Owners of pets naturally are concerned when anesthesia is required for their pet. However, performing NPDS on an unanesthetized pet is inappropriate for the following reasons:
 

 

1. Dental tartar is firmly adhered to the surface of the teeth. Scaling to remove tartar is accomplished using ultrasonic and sonic power scalers, plus hand instruments that must have a sharp working edge to be used effectively. Even slight head movement by the patient could result in injury to the oral tissues of the patient, and the operator may be bitten when the patient reacts.
 

 

2. Professional dental scaling includes scaling the surfaces of the teeth both above and below the gingival margin (gum line), followed by dental polishing. The most critical part of a dental scaling procedure is scaling the tooth surfaces that are within the gingival pocket (the subgingival space between the gum and the root), where periodontal disease is active. Because the patient cooperates, dental scaling of human teeth performed by a professional trained in the procedures can be completed successfully without anesthesia. However, access to the subgingival area of every tooth is impossible in an unanesthetized canine or feline patient. Removal of dental tartar on the visible surfaces of the teeth has little effect on a pet's health, and provides a false sense of accomplishment. The effect is purely cosmetic.
 

 

3. Inhalation anesthesia using a cuffed endotracheal tube provides three important advantages... the cooperation of the patient with a procedure it does not understand, elimination of pain resulting from examination and treatment of affected dental tissues during the procedure, and protection of the airway and lungs from accidental aspiration.
 

 

4. A complete oral examination, which is an important part of a professional dental scaling procedure, is not possible in an unanesthetized patient. The surfaces of the teeth facing the tongue cannot be examined, and areas of disease and discomfort are likely to be missed.
 

 

Safe use of an anesthetic or sedative in a dog or cat requires evaluation of the general health and size of the patient to determine the appropriate drug and dose, and continual monitoring of the patient.
 

 

Veterinarians are trained in all of these procedures.

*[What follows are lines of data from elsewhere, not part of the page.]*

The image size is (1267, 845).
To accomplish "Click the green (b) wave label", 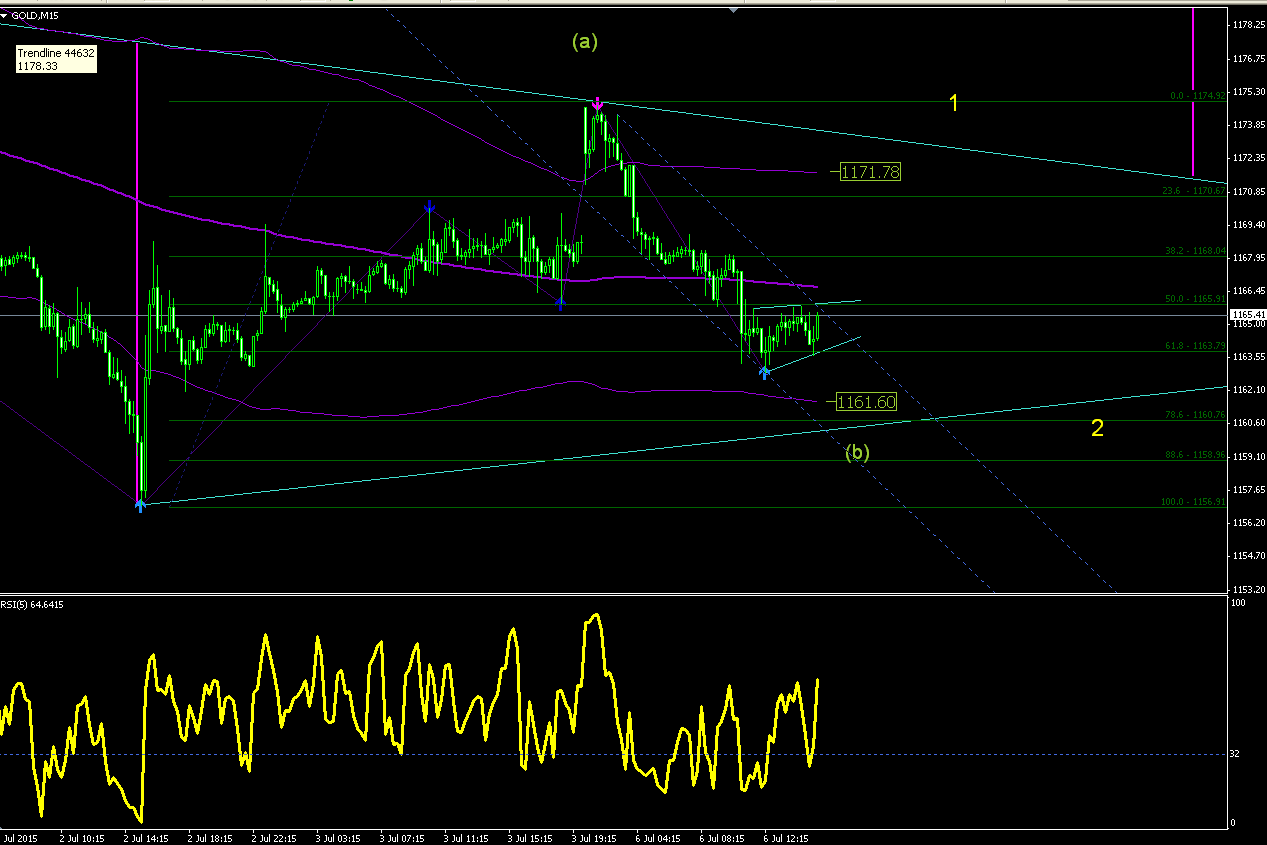I will (857, 452).
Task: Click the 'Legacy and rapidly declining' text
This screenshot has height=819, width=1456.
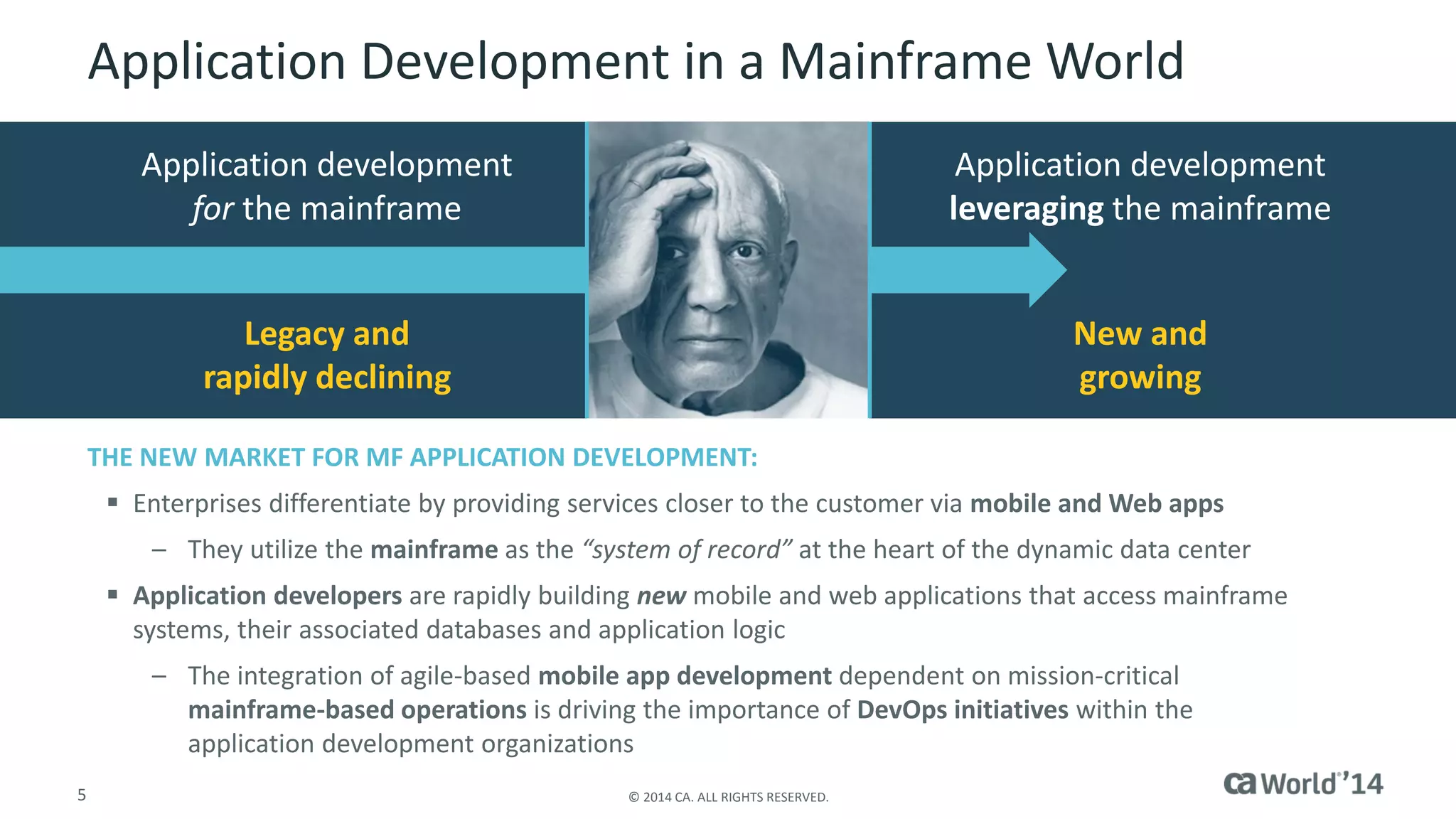Action: (x=327, y=355)
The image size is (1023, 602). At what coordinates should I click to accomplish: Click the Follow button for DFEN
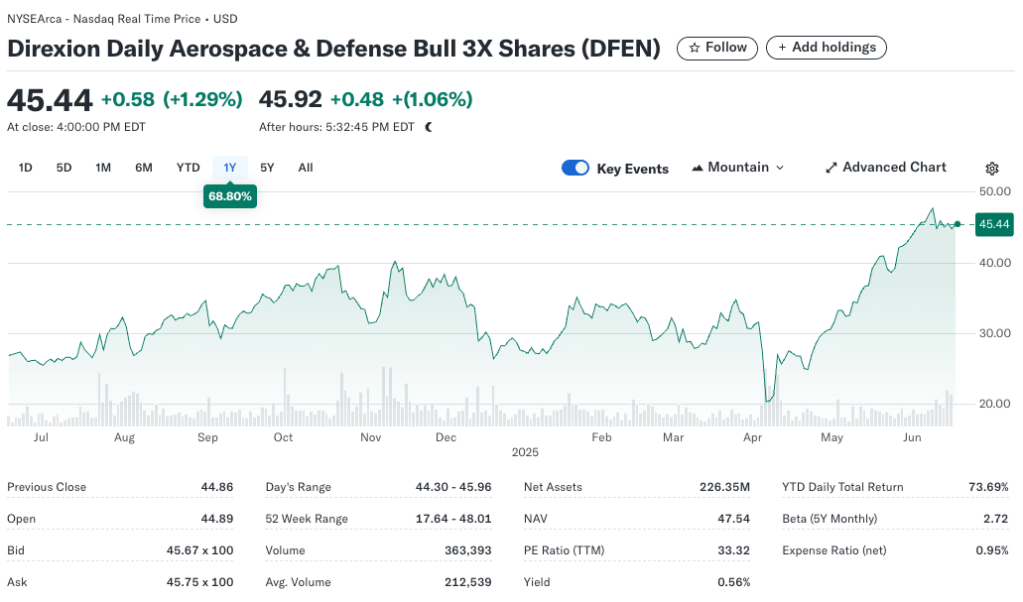[x=717, y=47]
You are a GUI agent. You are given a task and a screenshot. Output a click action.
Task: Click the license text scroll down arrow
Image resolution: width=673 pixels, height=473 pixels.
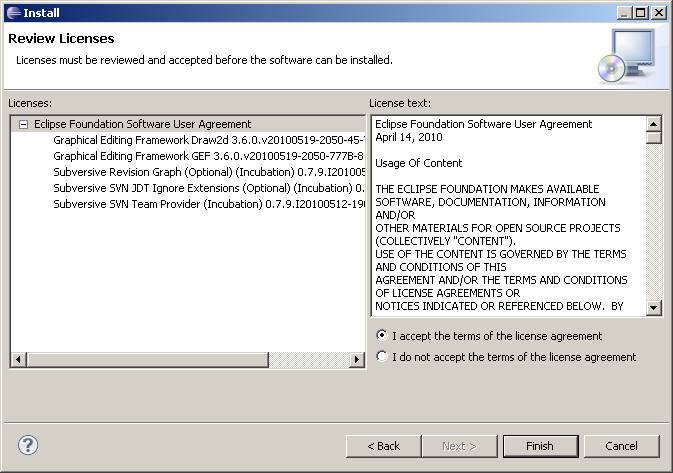[653, 307]
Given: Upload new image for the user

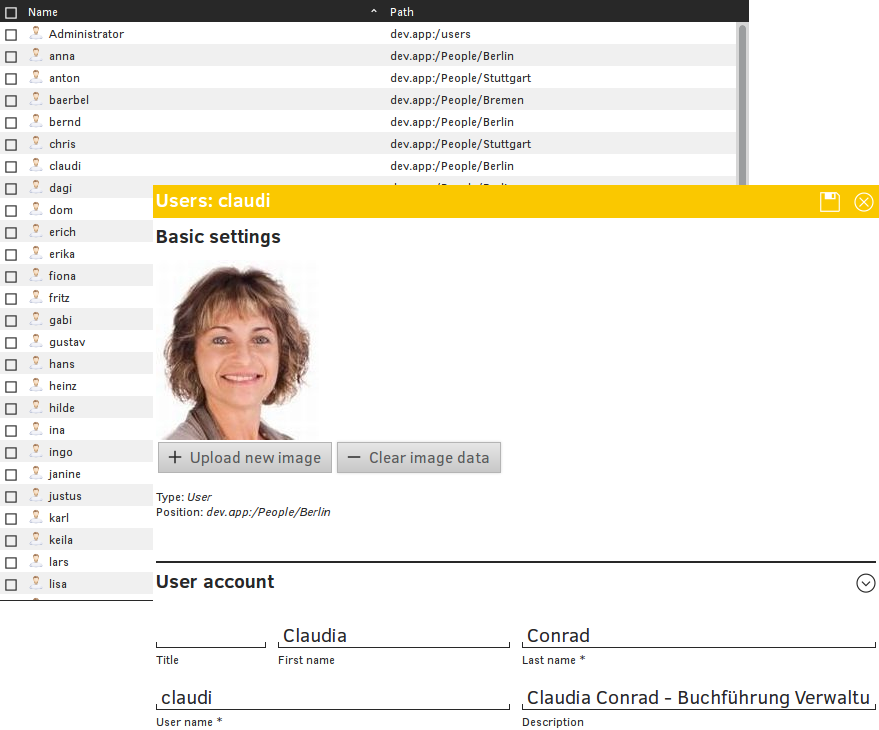Looking at the screenshot, I should point(245,458).
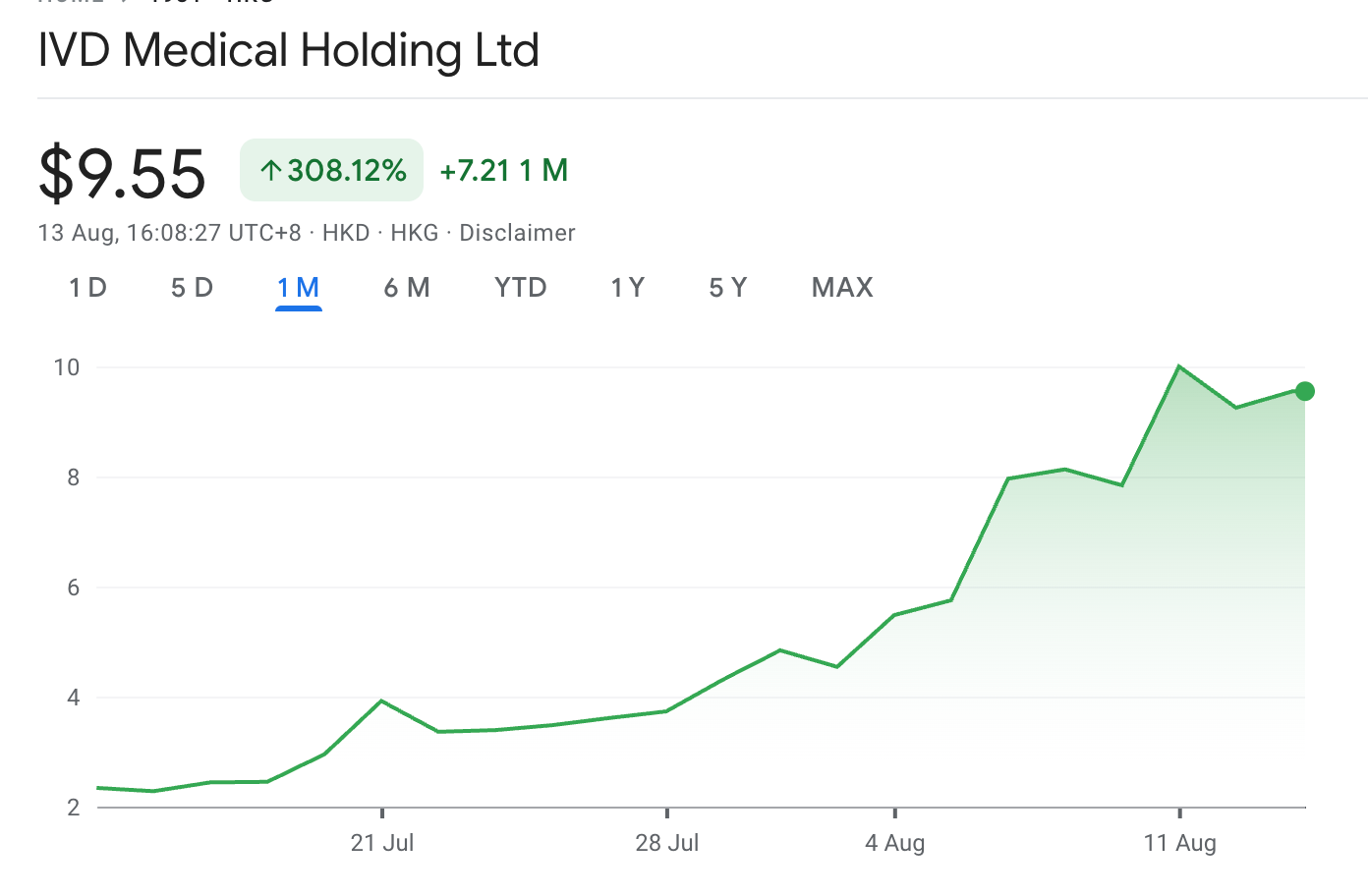The image size is (1368, 896).
Task: Select the 1 D time range tab
Action: [x=87, y=288]
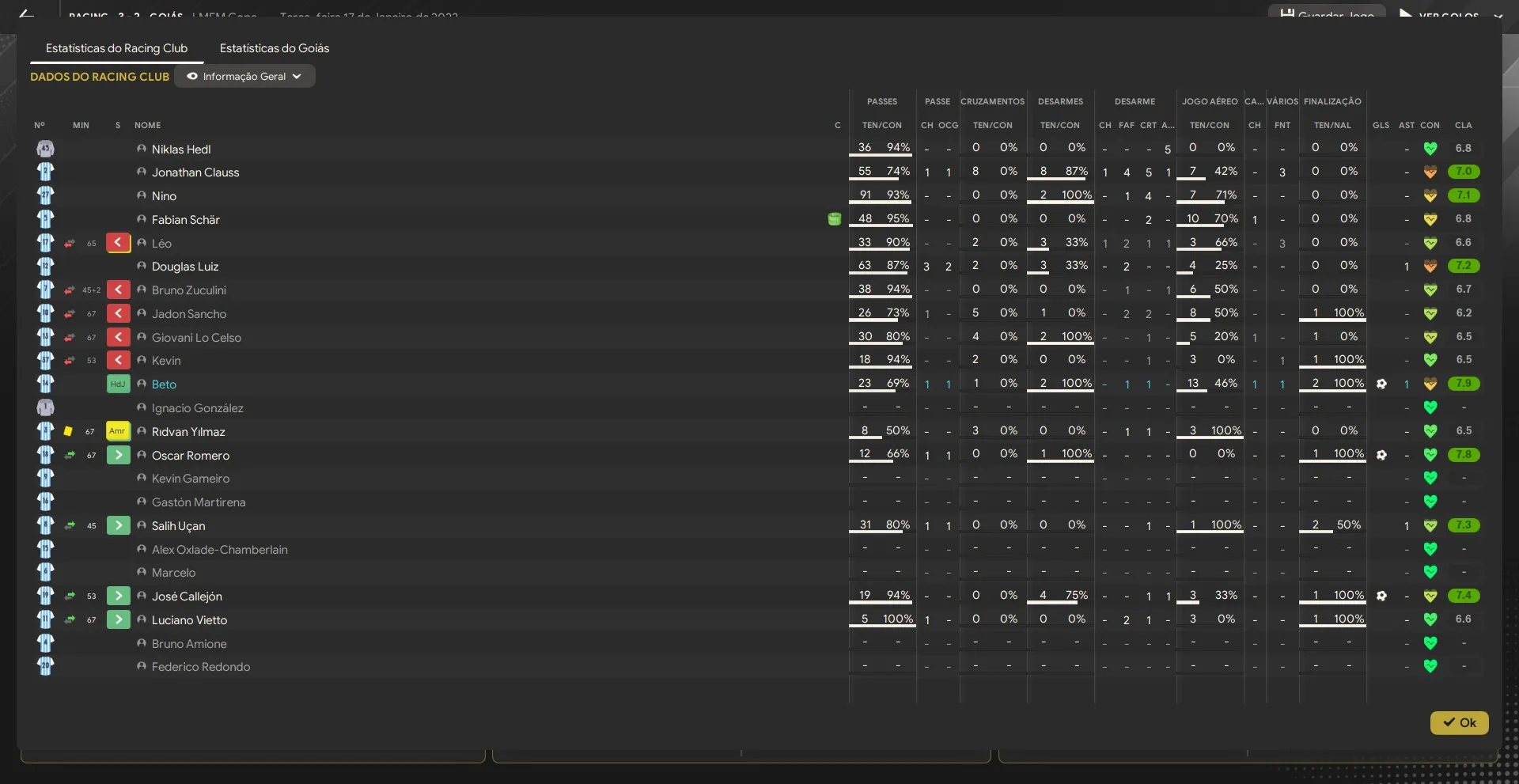Screen dimensions: 1519x784
Task: Switch to the Estatísticas do Goiás tab
Action: (x=275, y=48)
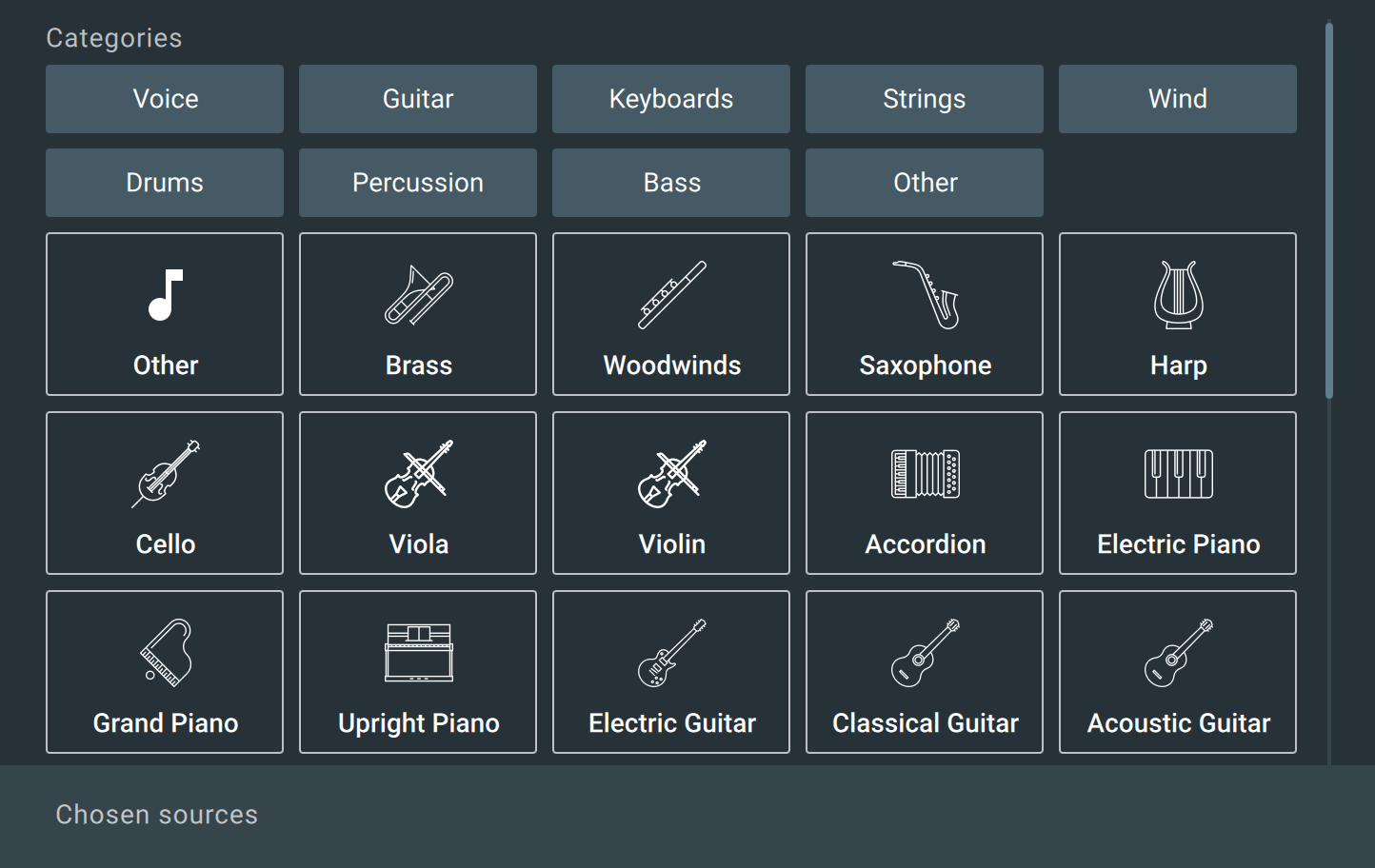Choose the Upright Piano tile
This screenshot has height=868, width=1375.
pos(418,672)
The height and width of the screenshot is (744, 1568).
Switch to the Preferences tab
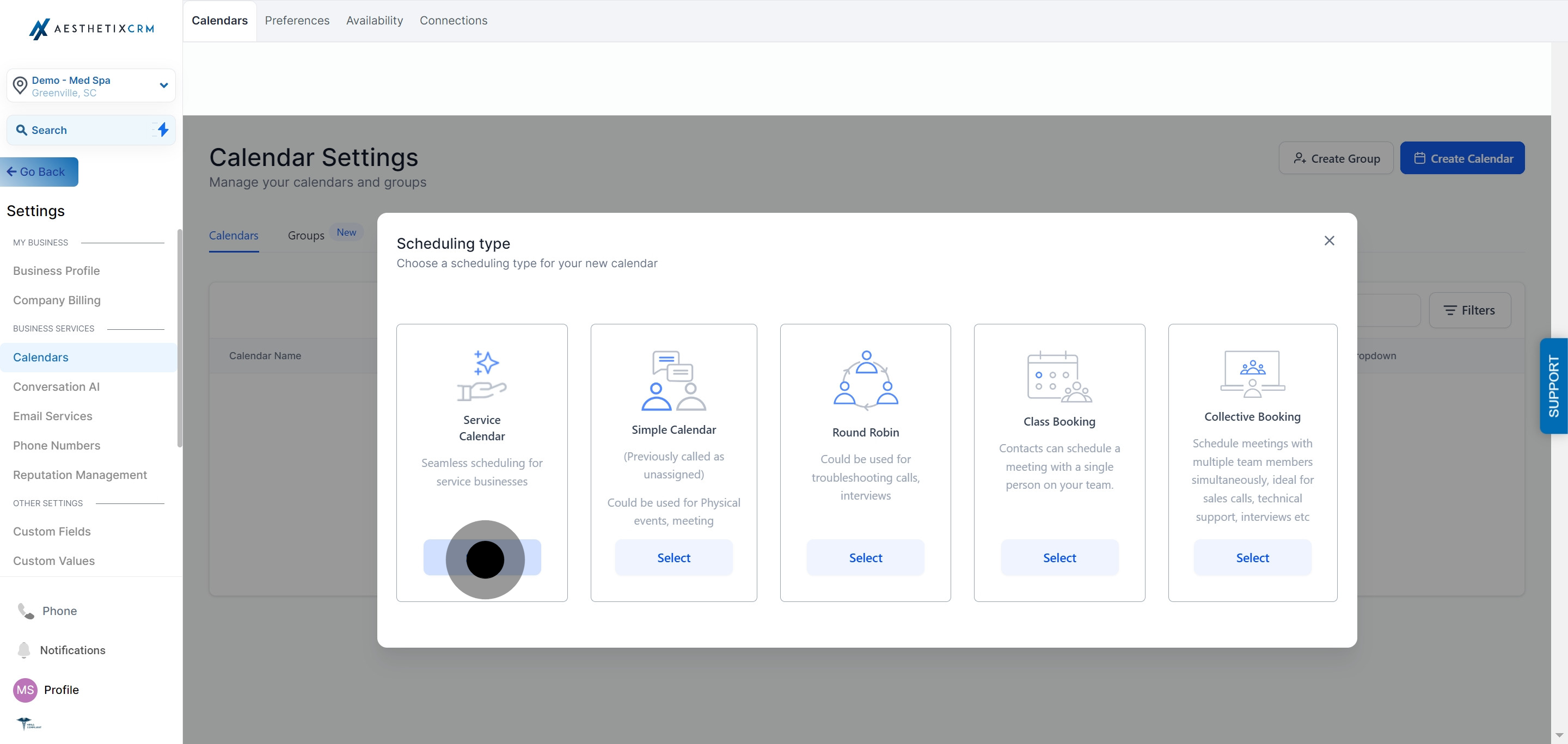tap(297, 21)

Prescribing or administering anesthetic or sedative drugs by a non-veterinarian can be very dangerous, and is illegal. Although anesthesia will never be 100% risk-free, modern anesthetic and patient evaluation techniques used in veterinary hospitals minimize the risks, and millions of dental scaling procedures are safely performed each year in veterinary hospitals.
 

To minimize the need for professional dental scaling procedures and to maintain optimal oral health, AVDC recommends daily dental home care from an early age in dogs and cats. This should include brushing or use of other effective techniques to retard accumulation of dental plaque, such as dental diets and chew materials. This, combined with periodic examination of the patient by a veterinarian and with dental scaling under anesthesia when indicated, will optimize life-long oral health for dogs and cats. For information on effective oral hygiene products for dogs and cats, visit the Veterinary Oral Health Council web site (www.VOHC.org).